Il 28 aprile lo IED Firenze presenta all’ex Teatro dell’Oriuolo In corpo presente, performance collettiva che conclude un percorso di ricerca avviato a dicembre 2025 e sviluppato con il coinvolgimento di cinquanta studentesse e studenti provenienti da discipline diverse. Il progetto, guidato da Jacopo Benassi, Sabato De Sarno e Sissi, si concentra sui concetti di libertà, presenza e appartenenza, mettendo al centro il corpo come dispositivo attivo di relazione.
L’esito scenico si configura come un processo condiviso più che come una rappresentazione conclusa: corpo, abito e suono diventano strumenti operativi attraverso cui costruire un’esperienza in continua trasformazione. L’interazione tra linguaggi differenti genera una struttura aperta, in cui i partecipanti sono chiamati a negoziare continuamente il proprio ruolo all’interno di un’azione collettiva. «La performance oggi non è più un gesto individuale. È un atto collettivo: nasce dall’ascolto, si costruisce nella relazione. Un corpo è davvero presente quando smette di rappresentarsi e inizia a sentire gli altri», afferma Sabato De Sarno in un commento rilasciato a Inside Art, sintetizzando l’impostazione teorica del progetto.

Il lavoro prende avvio da riferimenti all’immaginario della storia dell’arte e della cultura visiva, rielaborati come stimoli per una pratica corale che privilegia l’azione condivisa rispetto alla dimensione rappresentativa. In questo contesto, l’abito assume una funzione strutturale: un sistema modulare composto da elementi tessili che possono essere uniti e separati, trasformandosi nello spazio e contribuendo alla costruzione di un tableau vivant in divenire. In questo quadro, con De Sarno l’abito diventa un’estensione del gesto collettivo, una superficie neutra e trasformabile che accoglie le interazioni tra i partecipanti e ne registra le variazioni, contribuendo a costruire una drammaturgia visiva in continuo mutamento.

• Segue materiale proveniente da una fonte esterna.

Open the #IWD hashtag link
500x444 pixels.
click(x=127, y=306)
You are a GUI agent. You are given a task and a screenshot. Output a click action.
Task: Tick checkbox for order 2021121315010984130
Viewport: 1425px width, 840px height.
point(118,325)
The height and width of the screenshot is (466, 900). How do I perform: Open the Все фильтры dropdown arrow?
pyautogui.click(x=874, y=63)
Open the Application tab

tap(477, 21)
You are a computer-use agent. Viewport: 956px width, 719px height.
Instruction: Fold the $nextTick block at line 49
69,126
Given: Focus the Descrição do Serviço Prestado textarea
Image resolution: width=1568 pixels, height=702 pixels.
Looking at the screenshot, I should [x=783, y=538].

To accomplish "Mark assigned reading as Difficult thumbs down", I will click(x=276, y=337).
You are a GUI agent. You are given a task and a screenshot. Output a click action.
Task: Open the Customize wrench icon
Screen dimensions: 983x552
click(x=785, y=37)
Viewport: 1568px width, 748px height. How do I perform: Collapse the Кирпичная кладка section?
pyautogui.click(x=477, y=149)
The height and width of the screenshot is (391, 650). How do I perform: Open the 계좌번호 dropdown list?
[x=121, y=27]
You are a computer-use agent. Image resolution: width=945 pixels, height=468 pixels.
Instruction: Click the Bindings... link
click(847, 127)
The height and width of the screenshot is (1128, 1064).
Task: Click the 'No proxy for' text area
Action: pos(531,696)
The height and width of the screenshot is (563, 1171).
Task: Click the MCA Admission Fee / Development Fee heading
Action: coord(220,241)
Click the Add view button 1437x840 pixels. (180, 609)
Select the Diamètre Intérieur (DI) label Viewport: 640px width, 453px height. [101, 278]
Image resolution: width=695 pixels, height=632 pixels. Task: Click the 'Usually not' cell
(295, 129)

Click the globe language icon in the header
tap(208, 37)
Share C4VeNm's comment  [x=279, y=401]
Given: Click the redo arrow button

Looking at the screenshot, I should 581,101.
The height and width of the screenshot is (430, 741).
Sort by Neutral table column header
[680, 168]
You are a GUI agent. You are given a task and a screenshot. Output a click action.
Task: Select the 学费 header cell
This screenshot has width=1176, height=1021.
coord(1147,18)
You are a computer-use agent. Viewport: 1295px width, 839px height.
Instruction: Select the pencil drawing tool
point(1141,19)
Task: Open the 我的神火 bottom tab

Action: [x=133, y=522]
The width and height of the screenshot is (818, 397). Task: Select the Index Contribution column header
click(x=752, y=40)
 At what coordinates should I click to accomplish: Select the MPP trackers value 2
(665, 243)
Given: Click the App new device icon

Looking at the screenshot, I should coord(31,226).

Accanto alla componente visiva, il suono e il movimento giocano un ruolo determinante. La ricerca di Jacopo Benassi si intreccia con quella di Sissi, dando forma a un ambiente in cui immagine, gesto e materia convivono in equilibrio instabile. L’obiettivo non è la definizione di una forma definitiva, ma l’attivazione di una dinamica relazionale capace di ridefinire continuamente i confini tra individuale e collettivo.